Write out, word for word, every line in the data below from the one containing "Where should I click to: Open" to the one containing "Open the Sponsor heart icon", both of them included.
*** SUPPLIED MATERIAL Section Begins ***
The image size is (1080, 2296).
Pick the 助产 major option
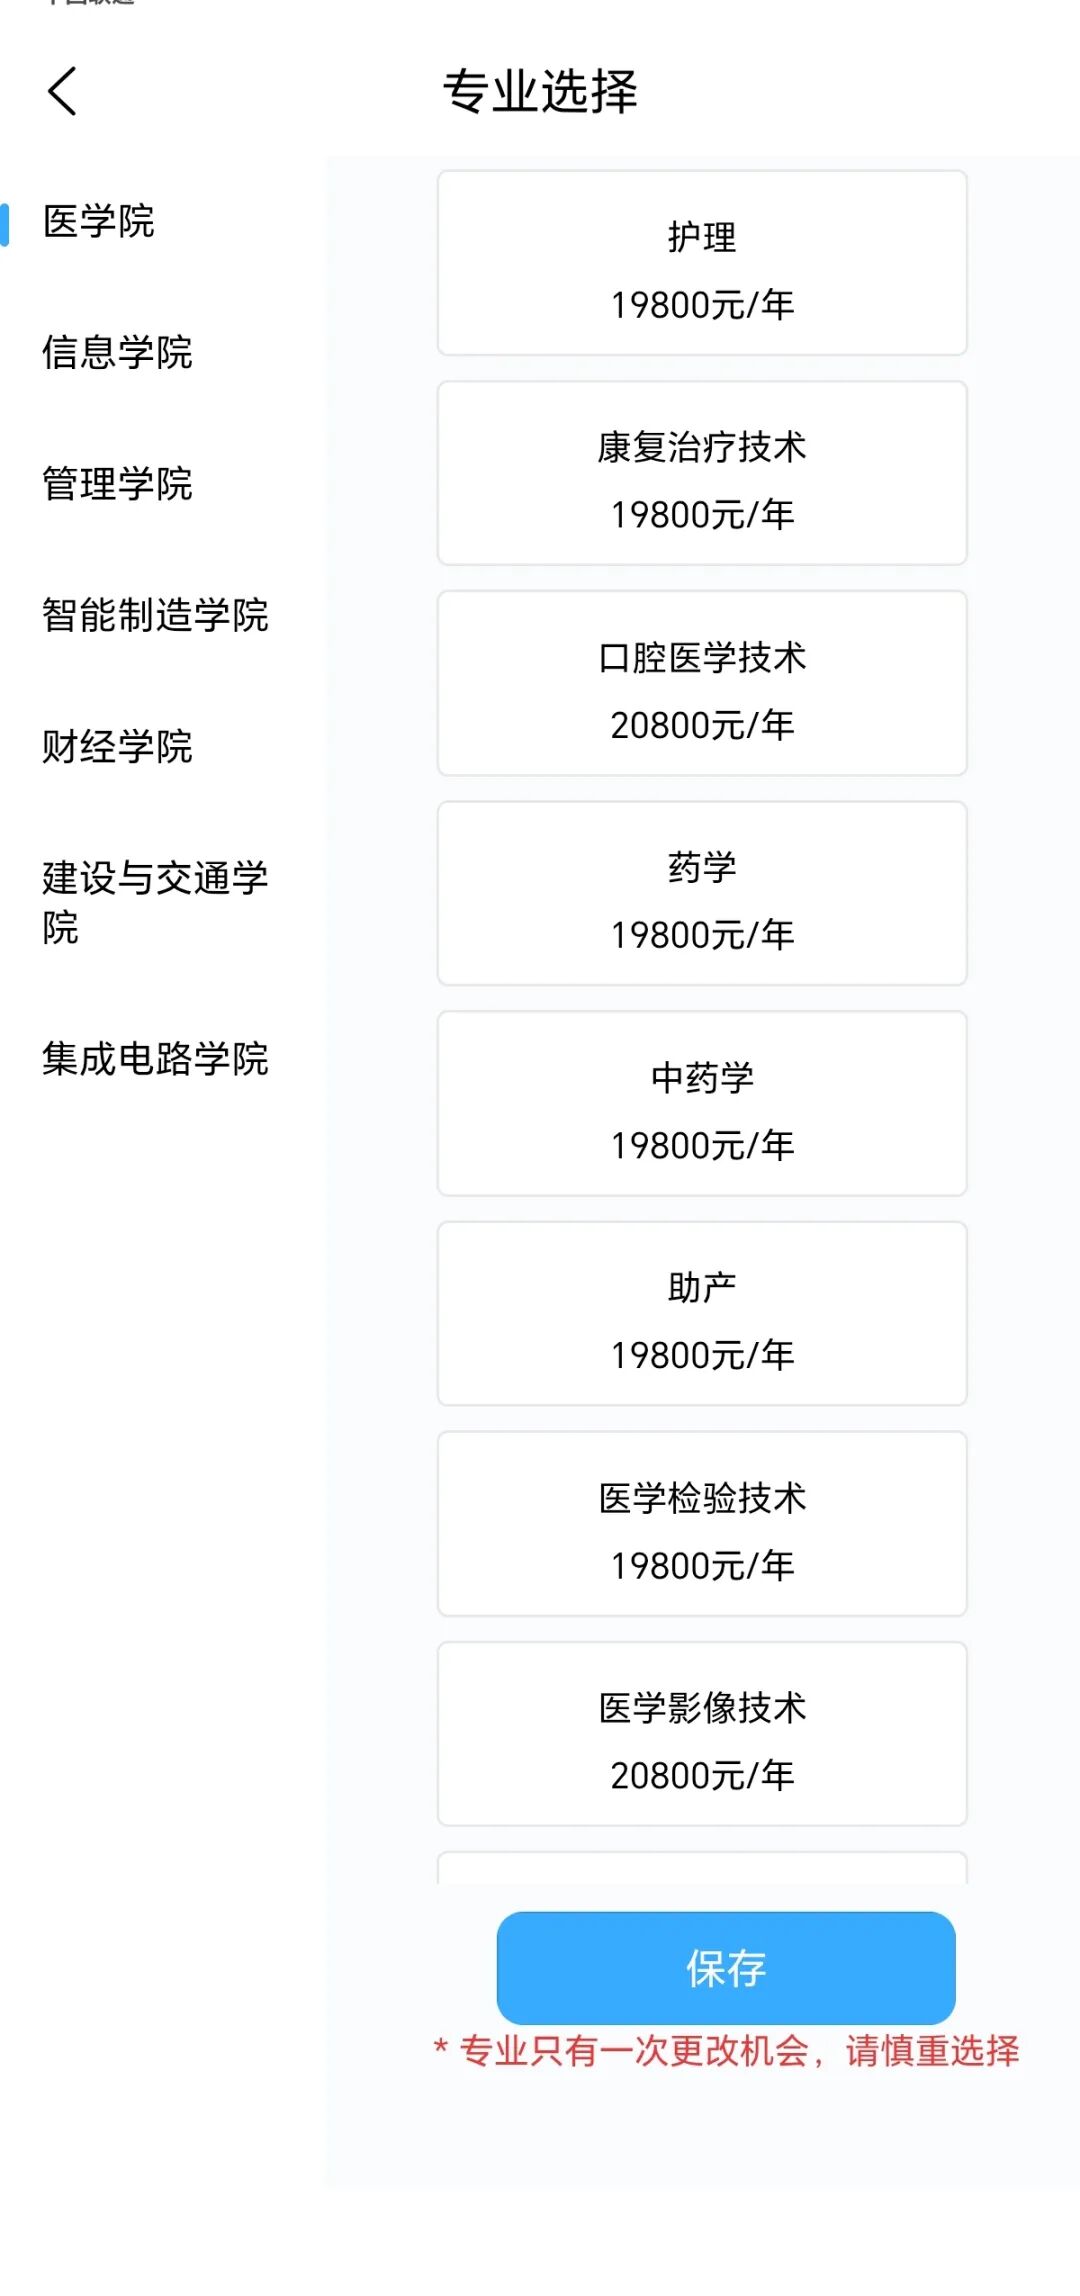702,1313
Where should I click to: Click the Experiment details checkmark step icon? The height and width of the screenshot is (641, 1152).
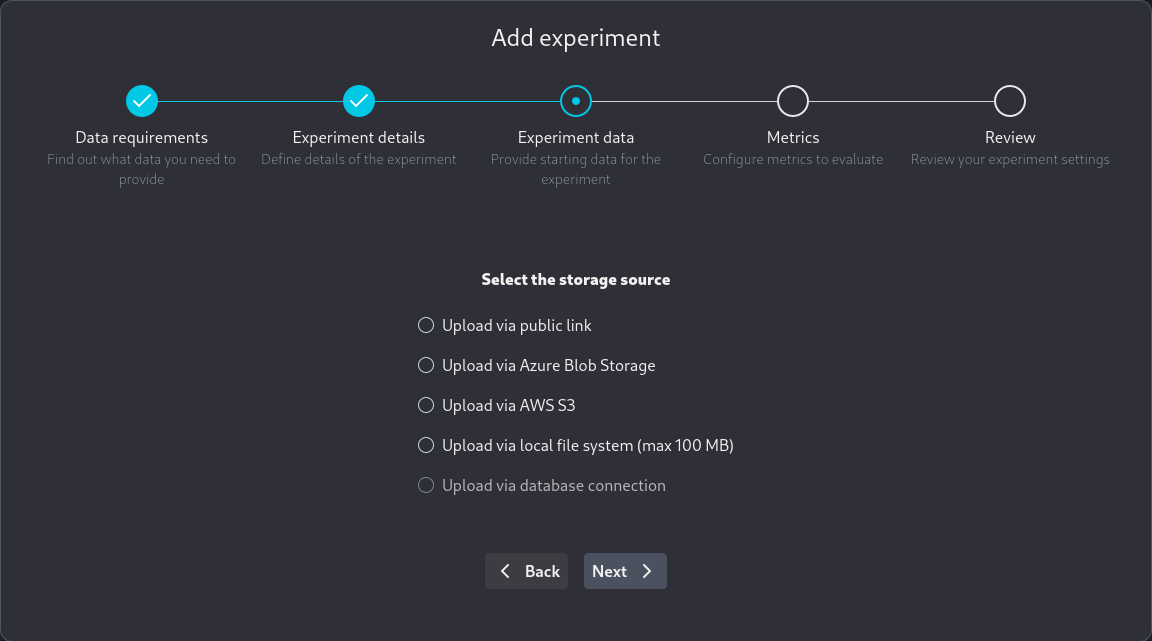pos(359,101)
*** SUPPLIED MATERIAL Section Ends ***
*** SUPPLIED MATERIAL Section Begins ***
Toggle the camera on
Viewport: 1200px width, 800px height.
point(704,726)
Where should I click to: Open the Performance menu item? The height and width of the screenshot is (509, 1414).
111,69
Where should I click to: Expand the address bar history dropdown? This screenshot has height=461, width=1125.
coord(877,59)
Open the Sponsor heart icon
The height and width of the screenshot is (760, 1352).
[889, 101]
*** SUPPLIED MATERIAL Section Ends ***
▶ **EXERCISE RESULT**
Where should I click to: Open the Performance menu item? The height and width of the screenshot is (509, 1414).
111,69
Where should I click to: Expand the address bar history dropdown? This screenshot has height=461, width=1125.
coord(877,59)
Open the Sponsor heart icon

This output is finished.